5 Tips on How to Handle a Shrinking Internship Market

Originally posted on LinkedIn. View LinkedIn post here.

The Wall Street Journal dropped a piece this week that every college student needs to read.

The headline finding: internships are more critical than ever - and harder to find than ever. This is important as internships are a key factor in post grad hiring.

Here are some sobering facts from the WSJ:

  • Internship postings on Handshake are down 16% from last year

  • The average internship now draws 109 applicants — up from 62 just one year ago

  • Some firms are replacing intern-level tasks entirely with AI

Let that last one sink in. One finance firm stopped recruiting from UCLA's on-campus investing club altogether because they no longer needed interns for the work interns used to do.

I want to take a moment and shout out two students mentioned in the piece who are doing it RIGHT:

Chloey Cho: 19 years old. Freshman at UCLA. Has already completed FOUR internships alongside her studies. When she found out one of her club's recruiting pipelines had been cut because of AI, she didn't spiral. She noticed, named it, and kept moving. That kind of self-awareness and resilience at 19 is rare. Watch this one.

Nathan Goldstein: Electrical engineering student at Union College. Couldn't find an internship, so he co-founded a group connecting students to real project work at nonprofits and small businesses. Expected 6 people at the first meeting. 30 showed up. More emailed after. He didn't wait for opportunity, he built it. That's the energy.

While these two students may be the exception, they're also the blueprint.

So, what do YOU do with this market? Here's what actually moves the needle:

1. Start embarrassingly early. Rice University's career center is telling freshmen during orientation week to start thinking about internships. If you're a sophomore or junior reading this you're not behind, but you need to move today.

2. Stop spray-and-praying applications. With 109 people applying to the same post, a cold application is nearly invisible. Warm outreach: a real connection, a referral, a thoughtful DM  cuts through in a way a resume alone never will.

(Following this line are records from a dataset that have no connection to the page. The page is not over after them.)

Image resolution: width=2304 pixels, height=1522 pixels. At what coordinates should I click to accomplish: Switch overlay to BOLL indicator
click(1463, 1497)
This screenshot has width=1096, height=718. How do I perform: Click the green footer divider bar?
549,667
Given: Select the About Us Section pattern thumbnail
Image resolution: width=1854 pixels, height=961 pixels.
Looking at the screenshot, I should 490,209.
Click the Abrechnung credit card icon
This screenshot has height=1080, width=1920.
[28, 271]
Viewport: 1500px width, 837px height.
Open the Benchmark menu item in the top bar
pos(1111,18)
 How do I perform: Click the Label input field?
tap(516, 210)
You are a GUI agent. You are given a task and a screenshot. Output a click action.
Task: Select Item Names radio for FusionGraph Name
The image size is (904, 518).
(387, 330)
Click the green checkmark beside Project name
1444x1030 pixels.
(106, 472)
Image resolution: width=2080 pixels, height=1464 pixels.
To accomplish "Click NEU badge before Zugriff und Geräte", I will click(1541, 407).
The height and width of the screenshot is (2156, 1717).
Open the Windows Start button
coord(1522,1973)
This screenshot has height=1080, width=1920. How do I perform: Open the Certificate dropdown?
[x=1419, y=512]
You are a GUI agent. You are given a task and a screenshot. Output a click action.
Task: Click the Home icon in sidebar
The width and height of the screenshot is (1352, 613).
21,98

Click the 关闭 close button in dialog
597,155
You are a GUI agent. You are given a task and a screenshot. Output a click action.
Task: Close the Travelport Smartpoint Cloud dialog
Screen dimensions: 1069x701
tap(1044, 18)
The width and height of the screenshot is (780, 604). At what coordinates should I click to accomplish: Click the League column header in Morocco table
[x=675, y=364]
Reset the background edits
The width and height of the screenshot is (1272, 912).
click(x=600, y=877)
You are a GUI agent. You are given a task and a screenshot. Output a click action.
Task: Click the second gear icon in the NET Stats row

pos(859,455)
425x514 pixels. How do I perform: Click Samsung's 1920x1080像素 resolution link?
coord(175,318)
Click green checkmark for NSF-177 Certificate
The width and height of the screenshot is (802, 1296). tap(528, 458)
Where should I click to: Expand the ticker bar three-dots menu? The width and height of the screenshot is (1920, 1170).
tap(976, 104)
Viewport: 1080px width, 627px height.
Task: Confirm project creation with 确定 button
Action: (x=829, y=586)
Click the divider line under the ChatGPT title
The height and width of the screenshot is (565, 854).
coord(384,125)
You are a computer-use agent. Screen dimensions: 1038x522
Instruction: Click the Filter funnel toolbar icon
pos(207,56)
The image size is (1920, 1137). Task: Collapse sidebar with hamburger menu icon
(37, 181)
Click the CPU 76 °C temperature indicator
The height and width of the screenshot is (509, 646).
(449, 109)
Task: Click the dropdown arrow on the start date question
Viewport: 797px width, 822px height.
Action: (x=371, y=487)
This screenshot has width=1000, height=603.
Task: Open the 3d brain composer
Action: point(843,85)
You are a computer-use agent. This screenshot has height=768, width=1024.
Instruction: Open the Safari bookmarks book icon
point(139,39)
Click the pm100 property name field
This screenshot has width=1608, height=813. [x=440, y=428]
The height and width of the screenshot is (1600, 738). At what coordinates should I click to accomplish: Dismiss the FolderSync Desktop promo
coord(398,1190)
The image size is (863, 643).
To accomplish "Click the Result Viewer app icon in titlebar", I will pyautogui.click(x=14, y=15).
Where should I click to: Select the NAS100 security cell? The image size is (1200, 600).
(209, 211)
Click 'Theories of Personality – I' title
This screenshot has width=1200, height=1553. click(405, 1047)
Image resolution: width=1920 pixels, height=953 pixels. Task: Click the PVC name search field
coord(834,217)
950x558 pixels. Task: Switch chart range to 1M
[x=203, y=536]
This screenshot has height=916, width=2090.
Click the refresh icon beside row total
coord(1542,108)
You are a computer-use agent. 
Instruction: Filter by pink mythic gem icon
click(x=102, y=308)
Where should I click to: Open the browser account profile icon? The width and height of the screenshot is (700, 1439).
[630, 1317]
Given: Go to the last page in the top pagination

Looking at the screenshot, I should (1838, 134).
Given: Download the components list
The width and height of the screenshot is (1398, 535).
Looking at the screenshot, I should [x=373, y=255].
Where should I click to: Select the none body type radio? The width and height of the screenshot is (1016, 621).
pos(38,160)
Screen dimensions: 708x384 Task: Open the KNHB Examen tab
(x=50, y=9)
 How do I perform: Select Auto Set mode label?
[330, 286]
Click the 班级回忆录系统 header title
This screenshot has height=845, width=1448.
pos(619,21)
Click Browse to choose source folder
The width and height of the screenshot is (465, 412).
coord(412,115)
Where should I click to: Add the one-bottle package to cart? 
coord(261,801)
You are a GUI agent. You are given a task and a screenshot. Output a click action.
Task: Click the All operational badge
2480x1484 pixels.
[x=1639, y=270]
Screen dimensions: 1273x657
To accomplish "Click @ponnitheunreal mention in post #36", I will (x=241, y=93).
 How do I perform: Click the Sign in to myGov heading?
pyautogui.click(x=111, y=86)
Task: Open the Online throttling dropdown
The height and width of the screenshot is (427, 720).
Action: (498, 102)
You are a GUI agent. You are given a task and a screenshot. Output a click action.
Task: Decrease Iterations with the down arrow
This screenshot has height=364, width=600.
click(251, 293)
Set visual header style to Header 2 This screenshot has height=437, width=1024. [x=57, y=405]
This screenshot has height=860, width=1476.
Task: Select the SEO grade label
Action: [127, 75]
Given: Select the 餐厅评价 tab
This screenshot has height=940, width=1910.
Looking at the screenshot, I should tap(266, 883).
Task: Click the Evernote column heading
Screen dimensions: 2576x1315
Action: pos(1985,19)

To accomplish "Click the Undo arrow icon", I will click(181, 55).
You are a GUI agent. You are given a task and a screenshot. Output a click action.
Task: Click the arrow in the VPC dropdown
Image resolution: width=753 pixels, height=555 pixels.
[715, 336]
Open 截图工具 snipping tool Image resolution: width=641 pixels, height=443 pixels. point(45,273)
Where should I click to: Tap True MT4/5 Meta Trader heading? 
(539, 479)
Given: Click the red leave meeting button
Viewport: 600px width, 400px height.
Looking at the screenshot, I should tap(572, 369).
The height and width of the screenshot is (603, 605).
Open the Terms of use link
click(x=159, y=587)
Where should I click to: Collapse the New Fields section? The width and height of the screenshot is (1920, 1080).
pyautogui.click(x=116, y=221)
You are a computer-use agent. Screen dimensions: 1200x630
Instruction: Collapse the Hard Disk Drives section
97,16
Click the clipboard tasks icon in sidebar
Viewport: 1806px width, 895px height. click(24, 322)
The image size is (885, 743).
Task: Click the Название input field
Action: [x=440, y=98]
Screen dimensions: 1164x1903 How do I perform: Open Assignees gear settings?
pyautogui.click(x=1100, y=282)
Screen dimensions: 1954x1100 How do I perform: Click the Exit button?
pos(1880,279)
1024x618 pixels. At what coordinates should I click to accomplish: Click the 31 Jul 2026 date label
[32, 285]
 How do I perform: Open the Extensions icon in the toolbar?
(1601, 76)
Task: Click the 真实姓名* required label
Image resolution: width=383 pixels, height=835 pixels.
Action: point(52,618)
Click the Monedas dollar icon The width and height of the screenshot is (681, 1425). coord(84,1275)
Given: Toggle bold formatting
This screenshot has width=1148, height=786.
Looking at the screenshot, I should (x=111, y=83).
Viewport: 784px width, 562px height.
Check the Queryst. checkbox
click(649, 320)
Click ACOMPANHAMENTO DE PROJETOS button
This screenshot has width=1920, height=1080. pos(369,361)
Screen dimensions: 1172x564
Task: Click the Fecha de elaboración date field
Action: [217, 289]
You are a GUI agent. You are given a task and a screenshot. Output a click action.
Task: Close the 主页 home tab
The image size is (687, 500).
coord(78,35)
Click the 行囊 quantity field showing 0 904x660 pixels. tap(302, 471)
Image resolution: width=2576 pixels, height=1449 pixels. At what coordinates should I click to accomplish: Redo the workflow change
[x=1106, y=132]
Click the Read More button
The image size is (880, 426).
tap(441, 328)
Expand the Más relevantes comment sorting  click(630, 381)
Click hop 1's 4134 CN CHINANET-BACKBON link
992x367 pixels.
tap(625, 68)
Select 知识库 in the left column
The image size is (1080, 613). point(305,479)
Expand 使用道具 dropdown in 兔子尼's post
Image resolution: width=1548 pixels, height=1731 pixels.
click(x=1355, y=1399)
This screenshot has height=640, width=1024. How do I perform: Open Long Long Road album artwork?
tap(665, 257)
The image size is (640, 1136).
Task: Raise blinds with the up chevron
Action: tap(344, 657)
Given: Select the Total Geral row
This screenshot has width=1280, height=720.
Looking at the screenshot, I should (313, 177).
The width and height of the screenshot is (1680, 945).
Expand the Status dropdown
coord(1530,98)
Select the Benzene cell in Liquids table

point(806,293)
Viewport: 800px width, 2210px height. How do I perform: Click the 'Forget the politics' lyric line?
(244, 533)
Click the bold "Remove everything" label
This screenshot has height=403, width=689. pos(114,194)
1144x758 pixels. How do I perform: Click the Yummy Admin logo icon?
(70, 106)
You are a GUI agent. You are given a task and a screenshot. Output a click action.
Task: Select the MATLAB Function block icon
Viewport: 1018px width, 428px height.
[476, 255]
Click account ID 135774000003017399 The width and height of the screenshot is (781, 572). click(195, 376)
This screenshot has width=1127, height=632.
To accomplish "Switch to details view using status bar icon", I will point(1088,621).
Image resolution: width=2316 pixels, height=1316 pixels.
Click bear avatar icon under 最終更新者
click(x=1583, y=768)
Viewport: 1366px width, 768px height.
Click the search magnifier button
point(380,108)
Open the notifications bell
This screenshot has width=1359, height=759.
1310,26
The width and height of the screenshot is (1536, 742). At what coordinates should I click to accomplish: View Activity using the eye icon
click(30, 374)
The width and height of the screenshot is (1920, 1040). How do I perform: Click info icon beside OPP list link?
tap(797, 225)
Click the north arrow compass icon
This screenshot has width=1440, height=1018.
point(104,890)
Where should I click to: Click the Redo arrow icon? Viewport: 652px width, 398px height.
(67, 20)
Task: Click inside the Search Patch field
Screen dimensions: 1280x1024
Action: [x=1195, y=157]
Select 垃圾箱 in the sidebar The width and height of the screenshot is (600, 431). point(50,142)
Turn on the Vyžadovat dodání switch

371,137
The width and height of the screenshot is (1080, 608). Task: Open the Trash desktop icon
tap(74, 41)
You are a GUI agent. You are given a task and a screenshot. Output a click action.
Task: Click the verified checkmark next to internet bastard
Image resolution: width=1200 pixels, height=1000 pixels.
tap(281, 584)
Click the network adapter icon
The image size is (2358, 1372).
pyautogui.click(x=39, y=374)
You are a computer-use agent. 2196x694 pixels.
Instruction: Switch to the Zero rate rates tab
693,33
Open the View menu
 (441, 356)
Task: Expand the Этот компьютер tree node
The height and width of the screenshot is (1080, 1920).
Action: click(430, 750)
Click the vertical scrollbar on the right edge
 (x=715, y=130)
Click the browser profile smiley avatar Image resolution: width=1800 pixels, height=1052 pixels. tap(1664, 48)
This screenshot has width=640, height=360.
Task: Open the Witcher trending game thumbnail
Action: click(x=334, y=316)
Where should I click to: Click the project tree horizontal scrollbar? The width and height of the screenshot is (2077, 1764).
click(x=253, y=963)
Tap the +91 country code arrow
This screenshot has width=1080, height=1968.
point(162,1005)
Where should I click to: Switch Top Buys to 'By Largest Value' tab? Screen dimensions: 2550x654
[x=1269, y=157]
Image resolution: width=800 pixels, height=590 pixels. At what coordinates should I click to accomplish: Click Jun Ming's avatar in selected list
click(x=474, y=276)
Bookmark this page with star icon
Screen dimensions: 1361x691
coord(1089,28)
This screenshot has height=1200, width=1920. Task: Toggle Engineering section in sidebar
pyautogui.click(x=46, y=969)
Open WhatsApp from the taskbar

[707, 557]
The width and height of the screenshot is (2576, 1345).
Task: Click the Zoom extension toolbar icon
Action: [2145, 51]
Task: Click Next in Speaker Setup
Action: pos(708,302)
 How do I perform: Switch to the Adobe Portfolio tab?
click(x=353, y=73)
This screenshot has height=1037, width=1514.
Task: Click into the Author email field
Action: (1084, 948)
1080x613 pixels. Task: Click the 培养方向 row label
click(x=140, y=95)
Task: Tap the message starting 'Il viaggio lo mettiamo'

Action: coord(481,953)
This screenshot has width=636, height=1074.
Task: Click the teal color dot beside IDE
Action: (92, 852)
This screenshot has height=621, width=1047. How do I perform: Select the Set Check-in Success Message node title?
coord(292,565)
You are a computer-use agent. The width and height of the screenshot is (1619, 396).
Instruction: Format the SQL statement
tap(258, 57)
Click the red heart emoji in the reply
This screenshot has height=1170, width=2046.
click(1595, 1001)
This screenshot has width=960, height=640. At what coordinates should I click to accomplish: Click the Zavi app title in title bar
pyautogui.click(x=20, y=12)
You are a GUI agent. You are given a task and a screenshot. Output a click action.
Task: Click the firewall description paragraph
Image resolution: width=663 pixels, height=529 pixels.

3. Create proof of work if you can't find a formal internship. Volunteer. Consult for a small business. Build something. Like Nathan did. Hiring managers want evidence you can do the job: give it to them even if no one handed you the opportunity.

4. Treat every internship like an audition. Companies are now converting 63% of interns to full-time hires: a five-year high. The internship IS the interview for your first real job. Get in the room and make it impossible to let you go.

5. Let this market light a fire, not put one out. 42.5% of recent grads are currently underemployed. That stat isn't here to scare you. It's here to separate the students who treat this market casually from the ones who don't.

Chloey and Nathan aren't waiting. Neither should you.